## [What to do]
Rewrite the items below, replacing "GUI agent" with "screen assistant" wherever it occurs and leaving everything else as it is.

## start Material provided

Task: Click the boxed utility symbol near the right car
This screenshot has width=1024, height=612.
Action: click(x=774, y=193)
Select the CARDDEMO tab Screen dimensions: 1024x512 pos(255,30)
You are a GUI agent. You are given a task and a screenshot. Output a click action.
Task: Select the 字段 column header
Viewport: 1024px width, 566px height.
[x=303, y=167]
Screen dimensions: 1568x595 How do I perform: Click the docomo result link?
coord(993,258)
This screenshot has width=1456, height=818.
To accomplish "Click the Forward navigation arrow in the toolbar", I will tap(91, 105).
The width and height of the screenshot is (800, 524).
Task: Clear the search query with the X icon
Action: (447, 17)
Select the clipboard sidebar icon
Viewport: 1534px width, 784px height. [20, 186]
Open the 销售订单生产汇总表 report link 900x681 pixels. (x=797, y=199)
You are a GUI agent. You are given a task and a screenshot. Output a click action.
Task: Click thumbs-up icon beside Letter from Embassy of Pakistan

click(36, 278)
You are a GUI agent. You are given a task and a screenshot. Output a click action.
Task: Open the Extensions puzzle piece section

## end Material provided

## [Response for this exercise]
Task: Click the boxed utility symbol near the right car
This screenshot has width=1024, height=612.
Action: click(x=774, y=193)
Select the CARDDEMO tab Screen dimensions: 1024x512 pos(255,30)
You are a screen assistant. You are given a task and a screenshot. Output a click action.
Task: Select the 字段 column header
Viewport: 1024px width, 566px height.
[x=303, y=167]
Screen dimensions: 1568x595 How do I perform: Click the docomo result link?
coord(993,258)
This screenshot has width=1456, height=818.
To accomplish "Click the Forward navigation arrow in the toolbar", I will tap(91, 105).
The width and height of the screenshot is (800, 524).
Task: Clear the search query with the X icon
Action: (447, 17)
Select the clipboard sidebar icon
Viewport: 1534px width, 784px height. [20, 186]
Open the 销售订单生产汇总表 report link 900x681 pixels. (x=797, y=199)
You are a screen assistant. You are given a task and a screenshot. Output a click action.
Task: Click thumbs-up icon beside Letter from Embassy of Pakistan

click(36, 278)
You are a screen assistant. You are given a task and a screenshot. Output a click action.
Task: Open the Extensions puzzle piece section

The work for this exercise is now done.